A block of data
▬▬▬▬▬▬▬▬▬▬
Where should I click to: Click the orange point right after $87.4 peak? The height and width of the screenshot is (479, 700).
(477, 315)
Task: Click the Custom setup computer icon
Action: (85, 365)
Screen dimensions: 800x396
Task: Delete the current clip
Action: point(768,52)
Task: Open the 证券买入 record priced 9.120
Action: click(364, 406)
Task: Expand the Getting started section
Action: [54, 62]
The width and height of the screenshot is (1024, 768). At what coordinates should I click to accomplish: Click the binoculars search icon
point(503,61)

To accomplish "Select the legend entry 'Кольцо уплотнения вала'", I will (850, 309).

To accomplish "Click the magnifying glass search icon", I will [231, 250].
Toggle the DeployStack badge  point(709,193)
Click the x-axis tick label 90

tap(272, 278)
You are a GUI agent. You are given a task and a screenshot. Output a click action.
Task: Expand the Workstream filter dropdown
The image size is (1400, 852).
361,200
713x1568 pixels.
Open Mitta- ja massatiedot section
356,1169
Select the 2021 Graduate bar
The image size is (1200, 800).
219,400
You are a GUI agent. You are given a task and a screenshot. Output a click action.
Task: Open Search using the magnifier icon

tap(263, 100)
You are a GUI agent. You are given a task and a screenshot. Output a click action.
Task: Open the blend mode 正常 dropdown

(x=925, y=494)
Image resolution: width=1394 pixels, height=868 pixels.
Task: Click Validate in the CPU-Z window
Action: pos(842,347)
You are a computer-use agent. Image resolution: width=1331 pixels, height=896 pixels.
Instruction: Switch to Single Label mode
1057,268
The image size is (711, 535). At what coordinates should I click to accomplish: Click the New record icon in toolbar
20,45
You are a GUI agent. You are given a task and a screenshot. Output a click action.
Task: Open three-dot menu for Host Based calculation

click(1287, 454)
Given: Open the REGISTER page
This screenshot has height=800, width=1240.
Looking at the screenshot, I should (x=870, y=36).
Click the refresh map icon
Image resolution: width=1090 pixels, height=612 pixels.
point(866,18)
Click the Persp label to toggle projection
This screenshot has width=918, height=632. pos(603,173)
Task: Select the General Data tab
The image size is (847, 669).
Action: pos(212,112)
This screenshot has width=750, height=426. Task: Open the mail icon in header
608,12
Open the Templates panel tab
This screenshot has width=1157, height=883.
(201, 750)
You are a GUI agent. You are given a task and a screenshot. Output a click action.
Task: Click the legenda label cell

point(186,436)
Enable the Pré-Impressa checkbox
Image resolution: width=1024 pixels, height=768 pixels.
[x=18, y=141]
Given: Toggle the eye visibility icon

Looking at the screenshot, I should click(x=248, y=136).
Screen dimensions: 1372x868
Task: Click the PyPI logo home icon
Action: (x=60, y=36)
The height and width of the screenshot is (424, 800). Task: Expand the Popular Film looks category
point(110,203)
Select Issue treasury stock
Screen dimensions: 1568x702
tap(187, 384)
▬▬▬▬▬▬▬▬▬▬
• [Task goal] Could you return, exactly, every line from the one containing "Click the Persp label to toggle projection" down to the one containing "[x=18, y=141]", with both of those lines included?

• [Solution for this problem]
Click the Persp label to toggle projection
This screenshot has width=918, height=632. pos(603,173)
Task: Select the General Data tab
The image size is (847, 669).
Action: pos(212,112)
This screenshot has width=750, height=426. Task: Open the mail icon in header
608,12
Open the Templates panel tab
This screenshot has width=1157, height=883.
(201, 750)
You are a GUI agent. You are given a task and a screenshot. Output a click action.
Task: Click the legenda label cell

point(186,436)
Enable the Pré-Impressa checkbox
Image resolution: width=1024 pixels, height=768 pixels.
[x=18, y=141]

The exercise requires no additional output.